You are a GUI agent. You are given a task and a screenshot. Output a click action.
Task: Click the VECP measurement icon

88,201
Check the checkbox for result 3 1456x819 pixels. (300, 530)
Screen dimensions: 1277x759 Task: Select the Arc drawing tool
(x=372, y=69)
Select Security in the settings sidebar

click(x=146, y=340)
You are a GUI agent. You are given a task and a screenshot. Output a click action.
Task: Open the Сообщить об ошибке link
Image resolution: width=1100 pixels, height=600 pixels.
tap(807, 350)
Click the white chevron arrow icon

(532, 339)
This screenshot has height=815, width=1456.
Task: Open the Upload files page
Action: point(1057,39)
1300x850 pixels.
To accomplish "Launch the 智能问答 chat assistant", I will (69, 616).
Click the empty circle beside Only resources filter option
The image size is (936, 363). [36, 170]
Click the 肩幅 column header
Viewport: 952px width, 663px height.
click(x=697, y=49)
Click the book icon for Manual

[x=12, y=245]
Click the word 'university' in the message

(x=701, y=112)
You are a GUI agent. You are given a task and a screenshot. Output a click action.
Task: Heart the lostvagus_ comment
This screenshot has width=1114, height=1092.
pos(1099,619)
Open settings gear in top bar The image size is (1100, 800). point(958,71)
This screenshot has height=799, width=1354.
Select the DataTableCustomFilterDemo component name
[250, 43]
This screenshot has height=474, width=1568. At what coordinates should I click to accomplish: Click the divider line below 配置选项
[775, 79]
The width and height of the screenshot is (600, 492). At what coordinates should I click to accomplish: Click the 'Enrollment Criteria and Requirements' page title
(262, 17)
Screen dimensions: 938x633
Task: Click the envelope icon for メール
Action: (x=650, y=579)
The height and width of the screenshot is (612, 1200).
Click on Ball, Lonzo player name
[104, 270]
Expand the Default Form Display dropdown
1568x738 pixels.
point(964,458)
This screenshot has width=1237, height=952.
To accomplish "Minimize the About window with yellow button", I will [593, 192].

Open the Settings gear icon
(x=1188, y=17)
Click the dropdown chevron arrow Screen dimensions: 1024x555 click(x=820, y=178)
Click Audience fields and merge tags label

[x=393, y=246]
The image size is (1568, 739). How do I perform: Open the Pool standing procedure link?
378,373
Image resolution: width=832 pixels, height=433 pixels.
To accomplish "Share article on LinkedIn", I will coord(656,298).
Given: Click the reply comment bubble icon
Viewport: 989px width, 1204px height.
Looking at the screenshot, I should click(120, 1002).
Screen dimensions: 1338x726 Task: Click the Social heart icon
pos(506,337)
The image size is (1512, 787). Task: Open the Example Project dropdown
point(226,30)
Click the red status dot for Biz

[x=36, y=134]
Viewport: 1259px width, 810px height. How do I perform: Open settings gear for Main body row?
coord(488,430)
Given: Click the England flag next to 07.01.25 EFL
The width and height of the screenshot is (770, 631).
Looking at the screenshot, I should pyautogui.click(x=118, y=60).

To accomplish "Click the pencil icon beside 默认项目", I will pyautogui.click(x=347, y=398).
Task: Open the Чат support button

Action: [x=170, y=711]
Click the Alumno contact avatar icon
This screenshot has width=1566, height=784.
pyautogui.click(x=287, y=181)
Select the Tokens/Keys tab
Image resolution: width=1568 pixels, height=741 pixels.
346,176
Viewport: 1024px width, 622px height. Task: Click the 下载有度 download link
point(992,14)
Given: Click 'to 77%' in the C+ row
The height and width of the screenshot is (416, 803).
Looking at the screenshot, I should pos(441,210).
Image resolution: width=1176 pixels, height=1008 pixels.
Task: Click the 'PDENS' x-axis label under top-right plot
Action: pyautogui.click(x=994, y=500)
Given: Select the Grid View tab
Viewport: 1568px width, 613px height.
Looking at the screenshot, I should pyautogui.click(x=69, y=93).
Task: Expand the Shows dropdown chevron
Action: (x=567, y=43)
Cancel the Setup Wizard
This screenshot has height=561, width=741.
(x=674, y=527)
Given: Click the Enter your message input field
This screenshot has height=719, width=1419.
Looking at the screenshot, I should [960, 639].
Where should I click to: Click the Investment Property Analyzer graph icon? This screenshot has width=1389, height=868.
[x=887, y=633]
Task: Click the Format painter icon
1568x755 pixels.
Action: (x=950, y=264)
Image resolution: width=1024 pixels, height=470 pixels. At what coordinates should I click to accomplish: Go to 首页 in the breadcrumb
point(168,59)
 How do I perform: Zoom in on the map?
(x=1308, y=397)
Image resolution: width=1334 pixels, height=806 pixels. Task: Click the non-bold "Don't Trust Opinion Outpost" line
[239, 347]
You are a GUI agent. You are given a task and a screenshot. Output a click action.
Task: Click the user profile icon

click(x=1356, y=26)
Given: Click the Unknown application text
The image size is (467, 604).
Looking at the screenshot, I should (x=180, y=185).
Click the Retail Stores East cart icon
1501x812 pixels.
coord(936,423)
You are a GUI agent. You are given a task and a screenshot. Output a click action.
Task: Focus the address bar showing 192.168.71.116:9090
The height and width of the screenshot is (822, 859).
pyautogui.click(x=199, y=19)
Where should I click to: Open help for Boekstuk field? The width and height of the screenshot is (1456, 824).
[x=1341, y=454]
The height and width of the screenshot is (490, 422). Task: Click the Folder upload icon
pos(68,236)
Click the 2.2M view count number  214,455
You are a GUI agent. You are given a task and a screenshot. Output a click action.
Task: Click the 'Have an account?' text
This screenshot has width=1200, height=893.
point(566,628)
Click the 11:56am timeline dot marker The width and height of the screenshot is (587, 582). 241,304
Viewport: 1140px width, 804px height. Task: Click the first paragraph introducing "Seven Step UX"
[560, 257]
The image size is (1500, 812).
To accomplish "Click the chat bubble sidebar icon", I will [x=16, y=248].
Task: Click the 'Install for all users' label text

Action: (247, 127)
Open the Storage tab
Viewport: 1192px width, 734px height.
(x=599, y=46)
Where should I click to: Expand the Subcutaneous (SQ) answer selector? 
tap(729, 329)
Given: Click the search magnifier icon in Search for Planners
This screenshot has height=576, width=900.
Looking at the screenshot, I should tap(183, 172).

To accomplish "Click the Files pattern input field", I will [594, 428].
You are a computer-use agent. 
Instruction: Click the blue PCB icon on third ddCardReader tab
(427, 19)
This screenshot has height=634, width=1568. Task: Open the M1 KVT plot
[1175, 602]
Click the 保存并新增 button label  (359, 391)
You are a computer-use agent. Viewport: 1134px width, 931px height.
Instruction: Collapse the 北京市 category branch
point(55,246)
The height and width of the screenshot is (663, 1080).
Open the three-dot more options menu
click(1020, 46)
☆ ☆ ☆ ☆ ☆
What the exercise asks:
Count the lines in the records above that contain the string "chat" and reply with the number alone.

Task response:
2